■ What is being asked
Can the data below be set down again exactly, line for line?

◆ ◆ ◆ ◆

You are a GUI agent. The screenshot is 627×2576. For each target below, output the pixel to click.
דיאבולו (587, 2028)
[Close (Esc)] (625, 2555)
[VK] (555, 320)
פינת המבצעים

◆ ◆ ◆ ◆

■ Solution below
You are a GUI agent. The screenshot is 627×2576. For each target below, output the pixel to click.
דיאבולו (587, 2028)
[Close (Esc)] (625, 2555)
[VK] (555, 320)
פינת המבצעים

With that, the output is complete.